F3 On January 29, 2026, Artal Participations S.a r.l. entered into a preferred stock purchase agreement (the "Preferred Purchase Agreement") with the Issuer pursuant to which Artal Participations S.a r.l. agreed to purchase 367,145.12 shares of Series B Convertible Preferred Stock, par value $0.01 per share (the "Preferred Stock") of the Issuer at a price of $65.00 per share. The Preferred Purchase Agreement also provides Artal Participations S.a r.l. the right to purchase from the Issuer, up to an additional 94,854.88 shares of Preferred Stock at a price per share of $65.00. Each share of Preferred Stock will automatically convert into 50 shares of the Issuer's Common Stock upon receipt of shareholder approval and the satisfaction of certain other conditions; however, absent the satisfaction of such conditions, the shares are not convertible. The purchase closed on February 2, 2026.
F4 These securities are directly held by Artal Participations S.a r.l.
F5 These securities are directly held by Invus Public Equities, L.P.
F6 These securities are directly held by Avicenna Life Sci Master Fund LP
F7 These securities are directly held by Invus, L.P.
F8 These securities are directly held by Invus US Partners LLC
F9 The sole shareholder of Artal Participations S.a r.l. is Artal International S.C.A. The managing partner of Artal International S.C.A. is Artal International Management S.A. The sole stockholder of Artal International Management S.A. is Artal Group S.A. The parent company of Artal Group S.A. is Westend S.A. The majority stockholder of Westend S.A. is Stichting Administratiekantoor Westend (the "Stichting"). Mr. Amaury Wittouck is the sole member of the board of the Stichting.
F10 The general partner of Invus Public Equities, L.P. is Invus Public Equities Advisors, LLC. The managing member of Invus Public Equities Advisors, LLC is Invus Global Management, LLC. The managing member of Invus Global Management, LLC is Siren, L.L.C. The managing member of Siren, L.L.C. is Mr. Raymond Debbane.

········

BRIEF: From the filing footnotes, list every entity that directly holds the securities. The records that come next have no connection to the filing footnotes.

········

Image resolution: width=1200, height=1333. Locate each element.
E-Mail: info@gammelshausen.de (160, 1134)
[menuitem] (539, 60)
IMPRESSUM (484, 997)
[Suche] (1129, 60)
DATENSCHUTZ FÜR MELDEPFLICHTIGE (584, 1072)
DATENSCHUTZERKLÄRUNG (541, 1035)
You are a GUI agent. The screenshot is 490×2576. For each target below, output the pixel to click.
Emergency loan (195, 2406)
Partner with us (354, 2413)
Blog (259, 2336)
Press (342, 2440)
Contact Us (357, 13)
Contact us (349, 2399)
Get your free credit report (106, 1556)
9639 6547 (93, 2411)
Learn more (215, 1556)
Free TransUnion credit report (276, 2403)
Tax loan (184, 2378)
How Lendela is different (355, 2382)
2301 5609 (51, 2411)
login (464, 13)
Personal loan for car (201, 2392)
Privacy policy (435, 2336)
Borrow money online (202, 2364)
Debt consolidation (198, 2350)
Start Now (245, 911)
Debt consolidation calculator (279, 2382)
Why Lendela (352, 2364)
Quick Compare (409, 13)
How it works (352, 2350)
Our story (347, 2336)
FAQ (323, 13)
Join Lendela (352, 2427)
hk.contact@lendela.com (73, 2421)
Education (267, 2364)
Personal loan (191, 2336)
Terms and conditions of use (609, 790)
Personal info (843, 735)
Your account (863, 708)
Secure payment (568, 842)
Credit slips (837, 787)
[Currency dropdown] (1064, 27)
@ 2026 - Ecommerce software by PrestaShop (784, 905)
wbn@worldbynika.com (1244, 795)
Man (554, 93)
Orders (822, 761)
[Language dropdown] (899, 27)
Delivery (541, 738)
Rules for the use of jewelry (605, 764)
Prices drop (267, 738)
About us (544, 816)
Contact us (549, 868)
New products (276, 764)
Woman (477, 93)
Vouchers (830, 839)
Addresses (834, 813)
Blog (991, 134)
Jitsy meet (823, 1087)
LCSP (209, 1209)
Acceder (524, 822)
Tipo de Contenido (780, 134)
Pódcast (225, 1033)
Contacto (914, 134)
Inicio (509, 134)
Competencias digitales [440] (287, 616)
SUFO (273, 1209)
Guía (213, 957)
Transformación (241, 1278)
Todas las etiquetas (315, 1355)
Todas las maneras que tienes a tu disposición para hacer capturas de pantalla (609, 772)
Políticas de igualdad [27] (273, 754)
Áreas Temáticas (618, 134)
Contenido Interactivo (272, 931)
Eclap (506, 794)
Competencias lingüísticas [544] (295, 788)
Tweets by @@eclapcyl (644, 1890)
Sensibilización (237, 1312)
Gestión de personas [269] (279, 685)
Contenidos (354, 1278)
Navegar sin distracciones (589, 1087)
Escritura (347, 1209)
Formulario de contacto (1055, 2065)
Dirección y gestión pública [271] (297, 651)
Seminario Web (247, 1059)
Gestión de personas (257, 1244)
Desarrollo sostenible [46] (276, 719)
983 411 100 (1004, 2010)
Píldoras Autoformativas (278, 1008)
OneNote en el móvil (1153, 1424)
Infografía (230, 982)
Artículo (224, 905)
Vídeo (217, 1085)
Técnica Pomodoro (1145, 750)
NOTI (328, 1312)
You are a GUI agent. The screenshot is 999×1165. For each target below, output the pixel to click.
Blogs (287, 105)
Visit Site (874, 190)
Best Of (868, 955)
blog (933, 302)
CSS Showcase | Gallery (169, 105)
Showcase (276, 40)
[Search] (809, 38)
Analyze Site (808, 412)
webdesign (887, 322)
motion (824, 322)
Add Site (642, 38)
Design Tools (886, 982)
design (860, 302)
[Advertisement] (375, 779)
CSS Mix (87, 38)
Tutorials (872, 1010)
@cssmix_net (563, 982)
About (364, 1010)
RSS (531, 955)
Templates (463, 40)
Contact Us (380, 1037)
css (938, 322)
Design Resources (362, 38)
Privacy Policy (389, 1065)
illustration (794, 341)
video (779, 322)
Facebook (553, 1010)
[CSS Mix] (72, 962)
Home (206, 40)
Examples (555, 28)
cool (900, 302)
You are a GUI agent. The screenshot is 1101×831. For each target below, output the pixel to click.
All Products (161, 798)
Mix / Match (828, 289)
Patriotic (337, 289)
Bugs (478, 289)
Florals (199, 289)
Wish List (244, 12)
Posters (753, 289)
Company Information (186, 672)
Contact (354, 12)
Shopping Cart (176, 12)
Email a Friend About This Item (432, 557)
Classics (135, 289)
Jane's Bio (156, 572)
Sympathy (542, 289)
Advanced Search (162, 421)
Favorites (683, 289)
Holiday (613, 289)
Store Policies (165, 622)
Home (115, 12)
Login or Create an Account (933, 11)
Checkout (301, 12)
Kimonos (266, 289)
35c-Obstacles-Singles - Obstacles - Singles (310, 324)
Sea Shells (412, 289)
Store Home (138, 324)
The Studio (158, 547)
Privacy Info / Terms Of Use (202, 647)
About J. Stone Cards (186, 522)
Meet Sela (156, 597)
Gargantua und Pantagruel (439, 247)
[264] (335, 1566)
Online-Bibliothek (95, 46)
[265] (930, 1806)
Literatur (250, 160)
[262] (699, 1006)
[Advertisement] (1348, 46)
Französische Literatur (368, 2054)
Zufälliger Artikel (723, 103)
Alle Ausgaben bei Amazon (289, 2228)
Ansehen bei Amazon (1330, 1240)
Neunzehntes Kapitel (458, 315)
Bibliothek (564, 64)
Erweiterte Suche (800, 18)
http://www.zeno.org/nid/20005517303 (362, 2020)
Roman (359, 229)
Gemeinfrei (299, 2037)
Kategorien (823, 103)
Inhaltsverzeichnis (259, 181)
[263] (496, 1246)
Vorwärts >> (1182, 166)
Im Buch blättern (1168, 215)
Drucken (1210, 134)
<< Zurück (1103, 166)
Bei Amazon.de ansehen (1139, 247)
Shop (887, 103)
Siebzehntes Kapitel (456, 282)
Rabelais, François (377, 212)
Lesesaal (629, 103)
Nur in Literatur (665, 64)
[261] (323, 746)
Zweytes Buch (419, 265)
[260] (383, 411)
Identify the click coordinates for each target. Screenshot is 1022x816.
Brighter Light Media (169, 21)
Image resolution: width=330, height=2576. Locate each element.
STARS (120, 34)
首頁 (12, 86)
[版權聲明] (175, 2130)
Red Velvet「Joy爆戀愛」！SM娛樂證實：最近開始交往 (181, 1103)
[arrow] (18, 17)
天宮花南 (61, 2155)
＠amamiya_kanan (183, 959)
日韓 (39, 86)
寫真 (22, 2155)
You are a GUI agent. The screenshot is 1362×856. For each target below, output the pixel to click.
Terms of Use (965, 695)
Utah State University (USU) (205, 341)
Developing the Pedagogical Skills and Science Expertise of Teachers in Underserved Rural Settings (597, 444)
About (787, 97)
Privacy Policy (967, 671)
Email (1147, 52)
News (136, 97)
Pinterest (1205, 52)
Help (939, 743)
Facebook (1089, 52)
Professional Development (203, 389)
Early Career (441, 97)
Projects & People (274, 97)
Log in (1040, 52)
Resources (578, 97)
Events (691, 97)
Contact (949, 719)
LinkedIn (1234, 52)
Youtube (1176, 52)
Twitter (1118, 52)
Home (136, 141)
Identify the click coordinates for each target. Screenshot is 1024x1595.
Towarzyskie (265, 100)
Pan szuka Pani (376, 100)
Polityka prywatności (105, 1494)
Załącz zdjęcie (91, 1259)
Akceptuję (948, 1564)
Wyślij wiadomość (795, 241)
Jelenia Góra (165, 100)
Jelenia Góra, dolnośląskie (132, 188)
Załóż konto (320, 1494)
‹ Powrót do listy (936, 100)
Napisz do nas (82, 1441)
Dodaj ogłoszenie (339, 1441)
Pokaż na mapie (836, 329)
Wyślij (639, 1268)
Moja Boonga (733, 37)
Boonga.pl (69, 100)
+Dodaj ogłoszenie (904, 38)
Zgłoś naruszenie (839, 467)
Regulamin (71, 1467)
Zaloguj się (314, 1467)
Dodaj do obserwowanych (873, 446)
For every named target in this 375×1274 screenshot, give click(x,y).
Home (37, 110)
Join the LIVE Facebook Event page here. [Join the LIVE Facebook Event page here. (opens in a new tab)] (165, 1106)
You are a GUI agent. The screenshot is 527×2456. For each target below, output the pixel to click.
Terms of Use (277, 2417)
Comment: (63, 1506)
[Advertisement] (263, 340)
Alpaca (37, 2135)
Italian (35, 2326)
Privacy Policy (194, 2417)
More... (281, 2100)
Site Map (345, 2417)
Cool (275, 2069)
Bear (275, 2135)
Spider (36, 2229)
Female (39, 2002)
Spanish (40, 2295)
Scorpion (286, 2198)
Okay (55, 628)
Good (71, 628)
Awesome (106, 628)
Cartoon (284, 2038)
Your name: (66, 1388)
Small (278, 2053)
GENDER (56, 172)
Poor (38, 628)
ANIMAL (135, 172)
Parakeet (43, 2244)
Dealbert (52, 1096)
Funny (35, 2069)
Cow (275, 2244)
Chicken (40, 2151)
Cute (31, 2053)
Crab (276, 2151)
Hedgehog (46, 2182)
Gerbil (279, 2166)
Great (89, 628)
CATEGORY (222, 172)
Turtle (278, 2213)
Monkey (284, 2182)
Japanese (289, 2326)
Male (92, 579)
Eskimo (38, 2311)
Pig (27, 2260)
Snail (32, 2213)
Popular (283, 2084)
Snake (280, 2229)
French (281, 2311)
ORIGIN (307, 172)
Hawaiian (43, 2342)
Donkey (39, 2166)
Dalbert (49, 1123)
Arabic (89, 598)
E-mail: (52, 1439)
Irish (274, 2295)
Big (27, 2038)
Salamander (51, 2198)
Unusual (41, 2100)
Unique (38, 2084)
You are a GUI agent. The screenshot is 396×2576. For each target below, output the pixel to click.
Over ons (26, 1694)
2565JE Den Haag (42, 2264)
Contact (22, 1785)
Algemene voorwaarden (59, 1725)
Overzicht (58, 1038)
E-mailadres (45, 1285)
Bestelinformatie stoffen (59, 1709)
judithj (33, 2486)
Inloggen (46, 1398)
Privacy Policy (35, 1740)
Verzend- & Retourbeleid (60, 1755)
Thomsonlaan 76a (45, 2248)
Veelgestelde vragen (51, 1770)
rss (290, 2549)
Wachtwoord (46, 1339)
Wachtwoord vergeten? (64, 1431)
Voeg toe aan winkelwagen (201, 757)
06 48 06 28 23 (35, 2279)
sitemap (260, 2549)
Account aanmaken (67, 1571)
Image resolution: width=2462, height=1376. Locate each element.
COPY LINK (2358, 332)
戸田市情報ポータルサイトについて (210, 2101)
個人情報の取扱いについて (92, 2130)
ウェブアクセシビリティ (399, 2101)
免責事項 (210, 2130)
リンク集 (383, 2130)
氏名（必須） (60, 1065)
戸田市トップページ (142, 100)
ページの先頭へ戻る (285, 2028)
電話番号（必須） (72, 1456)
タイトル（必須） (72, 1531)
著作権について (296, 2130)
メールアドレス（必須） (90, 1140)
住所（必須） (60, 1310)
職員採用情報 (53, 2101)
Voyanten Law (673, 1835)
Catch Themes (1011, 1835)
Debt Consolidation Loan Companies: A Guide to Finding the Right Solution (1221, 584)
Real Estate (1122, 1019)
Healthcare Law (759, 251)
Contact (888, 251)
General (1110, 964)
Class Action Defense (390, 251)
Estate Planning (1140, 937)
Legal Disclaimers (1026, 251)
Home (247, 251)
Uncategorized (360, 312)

········

REPLY:
Artal Participations S.a r.l.
Invus Public Equities, L.P.
Avicenna Life Sci Master Fund LP
Invus, L.P.
Invus US Partners LLC